▸ **Your tasks**
a - Say whether each statement agrees with the article on the civil servant debt swap, answering yes or no and quoting the deciding words: (i) the Ministry of Information and Broadcasting announced the debt swap on 16 July 2021; (ii) the Public Service Micro-Finance Company currently lends to civil servants at an interest rate of 10 per cent; (iii) Mrs Deka-Zulu said the debt swap falls outside the laws governing civil servants' conditions of service.
b - Print the portion of the article on the civil servant debt swap that runs from "PMRC Executive Director" up to and including "of financial lending institutions.".

▸ **Text**
The Policy Monitoring and Research Centre (PMRC) has praised government for initiating a debt swap with civil servants as it will give relief to public service workers and increase lending to the private sector.
PMRC Executive Director Bernadette Deka-Zulu said the development will ease the burden civil servants face in making loan repayments to financial lending institutions.
Mrs Deka-Zulu said in a press statement issued to the media that the initiative will also provide liquidity to financial lending institutions to lend to the private sector for investment in other productive sectors of the economy.
She said various loans and debt owed to public service workers have a negative impact on the daily survival of civil servants and the operations of financial lending institutions.
“Government through the Ministry of Information and Broadcasting on the 16th of July 2021 announced the debt swap between Government and civil servants as a way to ease the burden in loan repayments to financial lending institutions. It is well known that deductions from civil servants’ salaries are heavy and have adversely affected their productivity and service delivery,” said Mrs Deka-Zulu.
Mrs Deka-Zulu said the debt swap is timely and shows commitment on the part of government to address the plight of civil servants arising from the impact of loans and debts have on their survival and work performance.
“PMRC commends Government on this move as restructuring public service workers debt will ease financial burden during the pandemic by increasing disposable incomes through adjusting repayment periods with reduced interest rates in comparison to commercial rates charged by banks and other micro finance lending institutions. This measure is likely to boost the confidence of workers and consequently improve productivity and quality service provision in the civil service”, said Mrs Deka-Zulu.
She pointed out that the move by government to undertake a debt swap is legal as it is within the confines of laws that govern the employment code of civil servants right to bargain conditions of service through the Industrial and Labour Relations Act Cap. 269, part vii of the laws of Zambia.
Recently, Ministry of Information and Broadcasting Permanent Secretary Amos Malupenga announced that government had undertaken a debt swap with civil servants.
The debt will be taken over by the Public Service Micro-Finance Company which is a government institution that currently provides loans to civil servants at low interest rate which presently is at 5 per cent.

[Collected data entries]
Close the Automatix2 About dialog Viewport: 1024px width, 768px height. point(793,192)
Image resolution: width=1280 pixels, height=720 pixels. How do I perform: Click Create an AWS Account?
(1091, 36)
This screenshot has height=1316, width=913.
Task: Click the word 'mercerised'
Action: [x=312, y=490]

▸ **Set of answers**
a -
(i) Yes: "Government through the Ministry of Information and Broadcasting on the 16th of July 2021 announced the debt swap between Government and civil servants"
(ii) No: "provides loans to civil servants at low interest rate which presently is at 5 per cent"
(iii) No: "the move by government to undertake a debt swap is legal as it is within the confines of laws that govern the employment code of civil servants right to bargain conditions of service"

b -
PMRC Executive Director Bernadette Deka-Zulu said the development will ease the burden civil servants face in making loan repayments to financial lending institutions.
Mrs Deka-Zulu said in a press statement issued to the media that the initiative will also provide liquidity to financial lending institutions to lend to the private sector for investment in other productive sectors of the economy.
She said various loans and debt owed to public service workers have a negative impact on the daily survival of civil servants and the operations of financial lending institutions.